The contract was sent to Government House over the weekend, Stridiron said. "Property and Procurement signed off on the agreement after an intensive review," he said, "and so did I."
Neither government nor Southland officials were saying just when the agreement was reached, but by the end of this week it is expected that at least six more venues on St. Thomas will be offering customers games of chance on the video machines.
At the start of the year, VLT's were set up at three venues — Bluebeard's Castle Hotel, Caribbean Saloon in Red Hook, and the Old Mill in Contant — which subsequently asked to have them removed. The lawsuits and subsequent settlement put a hold on any further distribution pending the negotiation of a new contract.
A spokesman for Southland on St. Thomas, E.W. Smith, confirmed on Monday that the company has gotten the green light for activation VLT's. "The agreement is in place, and the video lottery terminals are fully in operation," he said.
It has been a long, uphill battle, Smith said, and "we are happy that the law was adopted."
The legalization of video lottery gambling was a dominant topic of acrimonious political debate and public protest in the first three and a half months of this year, after the Senate in its notorious final session last Dec. 23 overrode the governor's third veto of enabling legislation. Gov. Charles W. Turnbull strongly urged the incoming 25th Legislature to repeal the law, as did vocal VLT opponents, mainly on St. Croix, where the VLT's are seen as unwanted competition to casino gaming.
Compounding the consternation, the government and Southland Gaming entered into a secret agreement to settle lawsuits they had filed against each other concerning Southland's right to distribute and operate the machines.
But on April 15, the repeal bill went down to defeat on a 7-7 tie vote, leaving video gaming the law of the land for St. Thomas and St. John. (See "VLT's to remain a fact of St. Thomas-St. John life".)
Four days after the vote, Robert E. Huckabee III, Southland Gaming president, pledged that once the terminals were in full-scale operation, the territory would see economic benefits to the tune of about $15 million a year. (See "VLT debate continues after legislation".)
Huckabee said then that Southland would be spending "about $18 million" to put the VLT system into place and that its operation would mean employment for "several hundred" persons, including "well over 100" that Southland would hire to get its central facility in Havensight operational. "We will have vocational training there and try to hire a majority of local people," he said.
He dismissed criticism that VLT gambling is highly addictive and would be easily accessible to minors, describing video lottery as "the most regulated form of gaming."
Southland initially came into the picture in 1998, when the V.I. Lottery, after requesting proposals, awarded the company an exclusive contract to distribute and operate VLT's in the territory if and when they became legal.
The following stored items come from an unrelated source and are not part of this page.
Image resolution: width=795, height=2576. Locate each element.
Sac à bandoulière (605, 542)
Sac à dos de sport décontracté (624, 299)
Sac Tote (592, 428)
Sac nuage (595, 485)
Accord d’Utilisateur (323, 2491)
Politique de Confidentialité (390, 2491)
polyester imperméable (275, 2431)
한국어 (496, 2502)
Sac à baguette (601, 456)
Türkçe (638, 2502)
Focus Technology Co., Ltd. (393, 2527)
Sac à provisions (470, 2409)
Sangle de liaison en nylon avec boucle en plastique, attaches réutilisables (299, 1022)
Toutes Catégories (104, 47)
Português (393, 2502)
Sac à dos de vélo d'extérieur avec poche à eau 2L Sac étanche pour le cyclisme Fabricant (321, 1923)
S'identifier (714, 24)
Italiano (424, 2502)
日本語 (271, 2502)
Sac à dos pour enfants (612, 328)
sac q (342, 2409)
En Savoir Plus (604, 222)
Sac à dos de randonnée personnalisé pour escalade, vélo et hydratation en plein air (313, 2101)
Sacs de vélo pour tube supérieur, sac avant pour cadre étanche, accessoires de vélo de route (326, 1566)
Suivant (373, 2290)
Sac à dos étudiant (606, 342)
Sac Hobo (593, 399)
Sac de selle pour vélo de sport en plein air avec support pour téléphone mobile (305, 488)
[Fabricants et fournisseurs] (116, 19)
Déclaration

It waited in the wings more than four years, through Senate passage and Turnbull's veto of three bills legalizing VLT gambling, then began installing machines after the Legislature overrode the third veto in December.
On Monday, Smith praised the administration for sticking to the law which made the VLT operation legal. Smith, who was brought in by Southland to oversee the agreement negotiations, said the company is planning to scale back its original goal of installing 2,000 machines in nightclubs, the airport, hotels and entertainment centers around the district. He also said that plans to install VLT's at the Clinton E. Phipps Race Track are on hold.